- _AIM_
Reproduce every line of the data below without any changes.

+++ RECORDED INFORMATION +++

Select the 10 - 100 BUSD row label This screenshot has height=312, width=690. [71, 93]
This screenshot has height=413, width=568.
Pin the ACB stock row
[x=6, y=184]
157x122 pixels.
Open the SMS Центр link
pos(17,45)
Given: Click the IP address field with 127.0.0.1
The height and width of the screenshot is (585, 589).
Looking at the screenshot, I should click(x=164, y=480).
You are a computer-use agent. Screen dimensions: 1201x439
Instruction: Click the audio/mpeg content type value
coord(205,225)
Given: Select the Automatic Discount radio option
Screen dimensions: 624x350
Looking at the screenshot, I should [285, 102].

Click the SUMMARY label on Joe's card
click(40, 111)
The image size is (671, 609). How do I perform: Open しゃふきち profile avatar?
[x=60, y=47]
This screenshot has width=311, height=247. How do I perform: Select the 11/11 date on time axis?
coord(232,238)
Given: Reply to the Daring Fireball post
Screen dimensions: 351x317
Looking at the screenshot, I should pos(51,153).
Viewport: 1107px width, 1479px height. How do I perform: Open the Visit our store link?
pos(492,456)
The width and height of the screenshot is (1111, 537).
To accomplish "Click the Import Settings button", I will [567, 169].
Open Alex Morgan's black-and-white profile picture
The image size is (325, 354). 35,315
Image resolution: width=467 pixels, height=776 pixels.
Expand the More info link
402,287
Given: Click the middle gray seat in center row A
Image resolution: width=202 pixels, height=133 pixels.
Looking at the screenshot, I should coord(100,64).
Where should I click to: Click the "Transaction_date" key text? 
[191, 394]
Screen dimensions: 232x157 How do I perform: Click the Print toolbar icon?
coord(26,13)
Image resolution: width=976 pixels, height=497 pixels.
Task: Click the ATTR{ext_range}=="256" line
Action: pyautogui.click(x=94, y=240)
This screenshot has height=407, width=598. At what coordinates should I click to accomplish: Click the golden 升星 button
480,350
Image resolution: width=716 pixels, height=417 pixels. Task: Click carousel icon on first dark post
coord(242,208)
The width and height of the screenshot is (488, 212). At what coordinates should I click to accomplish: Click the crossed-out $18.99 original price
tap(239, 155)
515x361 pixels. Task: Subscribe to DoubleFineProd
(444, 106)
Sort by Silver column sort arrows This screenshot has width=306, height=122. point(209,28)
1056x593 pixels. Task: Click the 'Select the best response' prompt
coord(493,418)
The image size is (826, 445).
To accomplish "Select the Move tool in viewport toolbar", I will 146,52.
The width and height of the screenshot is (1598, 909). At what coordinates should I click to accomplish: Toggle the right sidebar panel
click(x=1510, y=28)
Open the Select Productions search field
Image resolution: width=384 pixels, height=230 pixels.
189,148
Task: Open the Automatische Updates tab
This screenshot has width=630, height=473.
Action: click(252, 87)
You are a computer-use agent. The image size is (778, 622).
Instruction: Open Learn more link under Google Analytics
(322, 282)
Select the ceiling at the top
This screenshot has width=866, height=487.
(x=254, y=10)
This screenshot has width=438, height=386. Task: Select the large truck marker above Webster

+++

- _OUTPUT FOR THIS TASK_
Select the 10 - 100 BUSD row label This screenshot has height=312, width=690. [71, 93]
This screenshot has height=413, width=568.
Pin the ACB stock row
[x=6, y=184]
157x122 pixels.
Open the SMS Центр link
pos(17,45)
Given: Click the IP address field with 127.0.0.1
The height and width of the screenshot is (585, 589).
Looking at the screenshot, I should click(x=164, y=480).
You are a computer-use agent. Screen dimensions: 1201x439
Instruction: Click the audio/mpeg content type value
coord(205,225)
Given: Select the Automatic Discount radio option
Screen dimensions: 624x350
Looking at the screenshot, I should [285, 102].

Click the SUMMARY label on Joe's card
click(40, 111)
The image size is (671, 609). How do I perform: Open しゃふきち profile avatar?
[x=60, y=47]
This screenshot has width=311, height=247. How do I perform: Select the 11/11 date on time axis?
coord(232,238)
Given: Reply to the Daring Fireball post
Screen dimensions: 351x317
Looking at the screenshot, I should pos(51,153).
Viewport: 1107px width, 1479px height. How do I perform: Open the Visit our store link?
pos(492,456)
The width and height of the screenshot is (1111, 537).
To accomplish "Click the Import Settings button", I will [567, 169].
Open Alex Morgan's black-and-white profile picture
The image size is (325, 354). 35,315
Image resolution: width=467 pixels, height=776 pixels.
Expand the More info link
402,287
Given: Click the middle gray seat in center row A
Image resolution: width=202 pixels, height=133 pixels.
Looking at the screenshot, I should coord(100,64).
Where should I click to: Click the "Transaction_date" key text? 
[191, 394]
Screen dimensions: 232x157 How do I perform: Click the Print toolbar icon?
coord(26,13)
Image resolution: width=976 pixels, height=497 pixels.
Task: Click the ATTR{ext_range}=="256" line
Action: pyautogui.click(x=94, y=240)
This screenshot has height=407, width=598. At what coordinates should I click to accomplish: Click the golden 升星 button
480,350
Image resolution: width=716 pixels, height=417 pixels. Task: Click carousel icon on first dark post
coord(242,208)
The width and height of the screenshot is (488, 212). At what coordinates should I click to accomplish: Click the crossed-out $18.99 original price
tap(239, 155)
515x361 pixels. Task: Subscribe to DoubleFineProd
(444, 106)
Sort by Silver column sort arrows This screenshot has width=306, height=122. point(209,28)
1056x593 pixels. Task: Click the 'Select the best response' prompt
coord(493,418)
The image size is (826, 445).
To accomplish "Select the Move tool in viewport toolbar", I will 146,52.
The width and height of the screenshot is (1598, 909). At what coordinates should I click to accomplish: Toggle the right sidebar panel
click(x=1510, y=28)
Open the Select Productions search field
Image resolution: width=384 pixels, height=230 pixels.
189,148
Task: Open the Automatische Updates tab
This screenshot has width=630, height=473.
Action: click(252, 87)
You are a computer-use agent. The image size is (778, 622).
Instruction: Open Learn more link under Google Analytics
(322, 282)
Select the ceiling at the top
This screenshot has width=866, height=487.
(x=254, y=10)
This screenshot has width=438, height=386. Task: Select the large truck marker above Webster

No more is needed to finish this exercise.